* _SUPPLIED PASSAGE_
------------------------------------------------------------------------
Investors Shouldn't Ignore NFP This Week


FullertonMarkets Representative

This Friday’s payroll data could be the ugliest one in decades, short USD/JPY?

April’s employment report, to be released this Friday, will almost certainly show that the coronavirus pandemic inflicted the largest one-month blow to the US labour market on record.

We forecast the new report will show that unemployment rose to 12% in April and that employers shed 22 million nonfarm payroll jobs—the equivalent of eliminating every job created in the past decade. The job losses would produce the highest unemployment rate since records began in 1948, eclipsing the 10.8% rate touched in late 1982 at the end of the double-dip recession early in President Reagan’s first term. The monthly number of job losses would be the biggest in records dating back to 1939—far steeper than the 1.96 million jobs eliminated in September 1945, at the end of World War II.
------------------------------------------------------------------------
(Data items)

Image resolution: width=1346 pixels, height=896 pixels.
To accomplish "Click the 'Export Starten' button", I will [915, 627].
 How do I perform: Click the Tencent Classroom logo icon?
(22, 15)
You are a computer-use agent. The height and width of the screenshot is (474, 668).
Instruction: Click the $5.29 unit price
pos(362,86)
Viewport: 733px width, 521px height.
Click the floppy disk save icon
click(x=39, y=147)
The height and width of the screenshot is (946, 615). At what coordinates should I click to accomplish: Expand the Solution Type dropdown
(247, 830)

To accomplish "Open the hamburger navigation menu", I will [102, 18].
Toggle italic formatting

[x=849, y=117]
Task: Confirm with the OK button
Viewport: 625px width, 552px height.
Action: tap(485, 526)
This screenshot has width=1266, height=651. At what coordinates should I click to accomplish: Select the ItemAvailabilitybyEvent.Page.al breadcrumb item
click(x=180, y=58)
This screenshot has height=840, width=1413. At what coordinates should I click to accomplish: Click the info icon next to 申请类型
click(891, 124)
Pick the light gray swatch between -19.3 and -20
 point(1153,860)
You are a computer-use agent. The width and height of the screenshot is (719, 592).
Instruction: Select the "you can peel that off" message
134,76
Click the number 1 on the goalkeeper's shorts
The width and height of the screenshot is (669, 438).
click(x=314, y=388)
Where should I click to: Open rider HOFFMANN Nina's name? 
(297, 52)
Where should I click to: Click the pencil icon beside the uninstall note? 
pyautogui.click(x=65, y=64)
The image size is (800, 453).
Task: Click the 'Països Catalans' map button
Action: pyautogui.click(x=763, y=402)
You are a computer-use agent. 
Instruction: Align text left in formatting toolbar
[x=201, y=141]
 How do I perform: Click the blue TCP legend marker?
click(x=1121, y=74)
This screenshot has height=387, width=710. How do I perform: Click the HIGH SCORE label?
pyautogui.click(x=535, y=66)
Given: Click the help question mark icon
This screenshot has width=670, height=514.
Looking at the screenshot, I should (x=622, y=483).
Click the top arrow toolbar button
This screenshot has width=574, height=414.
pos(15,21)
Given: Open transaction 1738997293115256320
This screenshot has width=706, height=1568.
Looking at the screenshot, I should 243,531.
------------------------------------------------------------------------
* _TASKS AND EXERCISES_
[A] List every four-digit year that appears in the jobs-report article.
[B] Write the next paragraph of the jobs-report article, picking up after its final sentence.
The data items have no connection to the jobs-report article.

* _TASK RESULTS_
[A] 1948, 1982, 1939, 1945

[B]
Combined with the rise in unemployment and the loss of jobs in March, the new figures will underscore the labour market’s sharp reversal since February, when jobless rate was at a half-century low of 3.5% and the country notched a record 113 straight months of job creation.

Even so, the count of job cuts and the unemployment rate will appear less dire than implied by the recent surge in people seeking unemployment benefits because of the different ways the figures are tallied. Taken together, the figures paint a grim picture of job losses since the pandemic prompted widespread closures of businesses to curb the spread of infection.

The picture looks worse through the lens of new claims for unemployment benefits—a proxy for layoffs. Workers filed 26.5 million claims for unemployment benefits from March 15 through April 18—the weeks covered by the April jobs report. This is equivalent to 16% of the US labour force seeking aid, suggesting an unemployment rate above 20%.

The measures come from different sources and methodologies. The claim figures reflect the number of people submitting applications through their state labour agencies each week. Those figures may still undercount the total because of processing backlogs in some swamped systems. The Labour Department’s estimates of the unemployment rate and payroll job numbers are based on surveys on the calendar week or pay period including the 12th of the month.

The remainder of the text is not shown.